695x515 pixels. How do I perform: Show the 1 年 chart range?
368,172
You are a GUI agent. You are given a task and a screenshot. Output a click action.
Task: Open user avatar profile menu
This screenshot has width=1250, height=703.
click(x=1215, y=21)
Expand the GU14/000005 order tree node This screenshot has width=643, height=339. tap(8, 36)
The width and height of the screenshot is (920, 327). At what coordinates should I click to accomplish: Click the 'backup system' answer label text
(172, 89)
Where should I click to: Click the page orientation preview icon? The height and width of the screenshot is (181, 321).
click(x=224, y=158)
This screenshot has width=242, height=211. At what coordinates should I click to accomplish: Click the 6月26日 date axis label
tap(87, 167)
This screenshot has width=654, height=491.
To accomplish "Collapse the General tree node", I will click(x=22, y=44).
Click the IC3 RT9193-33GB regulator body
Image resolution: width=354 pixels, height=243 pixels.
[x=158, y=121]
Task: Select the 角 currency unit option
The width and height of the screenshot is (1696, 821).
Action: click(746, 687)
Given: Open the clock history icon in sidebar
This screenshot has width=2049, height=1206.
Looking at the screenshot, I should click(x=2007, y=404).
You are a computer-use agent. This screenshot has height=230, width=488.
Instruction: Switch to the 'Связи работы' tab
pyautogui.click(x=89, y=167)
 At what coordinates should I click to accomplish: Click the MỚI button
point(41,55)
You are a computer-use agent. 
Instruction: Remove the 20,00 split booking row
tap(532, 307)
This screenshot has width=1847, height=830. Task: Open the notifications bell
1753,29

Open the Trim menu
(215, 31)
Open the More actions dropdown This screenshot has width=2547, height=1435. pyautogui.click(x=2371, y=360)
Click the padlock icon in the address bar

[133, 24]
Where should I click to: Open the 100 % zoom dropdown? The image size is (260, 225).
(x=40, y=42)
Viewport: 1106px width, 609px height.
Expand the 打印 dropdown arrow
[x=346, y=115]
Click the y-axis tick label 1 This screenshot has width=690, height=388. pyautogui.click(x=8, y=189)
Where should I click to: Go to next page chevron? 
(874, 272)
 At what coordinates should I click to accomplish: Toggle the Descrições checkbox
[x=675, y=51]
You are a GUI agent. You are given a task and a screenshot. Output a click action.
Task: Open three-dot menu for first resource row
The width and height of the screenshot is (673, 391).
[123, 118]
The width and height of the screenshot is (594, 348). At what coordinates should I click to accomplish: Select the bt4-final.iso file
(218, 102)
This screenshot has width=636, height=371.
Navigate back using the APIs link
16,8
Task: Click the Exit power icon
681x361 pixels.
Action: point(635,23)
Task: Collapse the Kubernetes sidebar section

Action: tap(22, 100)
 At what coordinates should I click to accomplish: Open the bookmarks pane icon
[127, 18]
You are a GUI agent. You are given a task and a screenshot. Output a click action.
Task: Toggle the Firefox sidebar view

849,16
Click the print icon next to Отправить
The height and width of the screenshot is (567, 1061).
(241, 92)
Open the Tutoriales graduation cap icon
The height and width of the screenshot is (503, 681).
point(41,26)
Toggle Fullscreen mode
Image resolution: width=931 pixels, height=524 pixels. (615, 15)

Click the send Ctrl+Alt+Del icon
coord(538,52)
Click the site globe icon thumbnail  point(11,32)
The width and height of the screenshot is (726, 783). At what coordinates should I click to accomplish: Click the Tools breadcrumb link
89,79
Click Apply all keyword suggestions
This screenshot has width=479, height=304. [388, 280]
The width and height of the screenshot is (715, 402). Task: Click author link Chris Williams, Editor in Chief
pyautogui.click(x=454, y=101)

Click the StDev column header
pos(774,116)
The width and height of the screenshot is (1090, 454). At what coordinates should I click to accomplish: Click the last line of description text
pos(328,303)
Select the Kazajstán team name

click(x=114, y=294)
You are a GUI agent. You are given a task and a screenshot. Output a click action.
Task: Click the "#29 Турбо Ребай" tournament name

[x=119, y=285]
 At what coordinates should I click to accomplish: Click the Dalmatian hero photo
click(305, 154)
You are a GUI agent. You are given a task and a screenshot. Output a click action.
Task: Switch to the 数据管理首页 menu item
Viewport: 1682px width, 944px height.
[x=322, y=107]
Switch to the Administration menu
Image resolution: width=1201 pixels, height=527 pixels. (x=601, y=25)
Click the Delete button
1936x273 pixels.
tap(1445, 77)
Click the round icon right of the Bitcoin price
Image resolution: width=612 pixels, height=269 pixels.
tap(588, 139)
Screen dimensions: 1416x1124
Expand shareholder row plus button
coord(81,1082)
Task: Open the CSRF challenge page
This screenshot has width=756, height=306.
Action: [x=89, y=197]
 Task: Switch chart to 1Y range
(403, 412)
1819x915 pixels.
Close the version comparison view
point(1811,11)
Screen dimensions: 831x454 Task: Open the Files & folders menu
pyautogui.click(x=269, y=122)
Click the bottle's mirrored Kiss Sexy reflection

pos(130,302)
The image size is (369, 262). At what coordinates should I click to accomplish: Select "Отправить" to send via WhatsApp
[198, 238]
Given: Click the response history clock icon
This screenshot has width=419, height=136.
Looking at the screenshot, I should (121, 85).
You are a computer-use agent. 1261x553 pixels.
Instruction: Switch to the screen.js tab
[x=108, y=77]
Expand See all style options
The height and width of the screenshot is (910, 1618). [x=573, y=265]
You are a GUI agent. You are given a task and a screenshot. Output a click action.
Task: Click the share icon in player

***

### BRIEF
Reproduce the entries verbatim, starting at the line that contains "Switch to the Administration menu" and ending at the line that contains "point(1811,11)", with both of those lines included.

### THE COMPLETED TASK
Switch to the Administration menu
Image resolution: width=1201 pixels, height=527 pixels. (x=601, y=25)
Click the Delete button
1936x273 pixels.
tap(1445, 77)
Click the round icon right of the Bitcoin price
Image resolution: width=612 pixels, height=269 pixels.
tap(588, 139)
Screen dimensions: 1416x1124
Expand shareholder row plus button
coord(81,1082)
Task: Open the CSRF challenge page
This screenshot has width=756, height=306.
Action: [x=89, y=197]
 Task: Switch chart to 1Y range
(403, 412)
1819x915 pixels.
Close the version comparison view
point(1811,11)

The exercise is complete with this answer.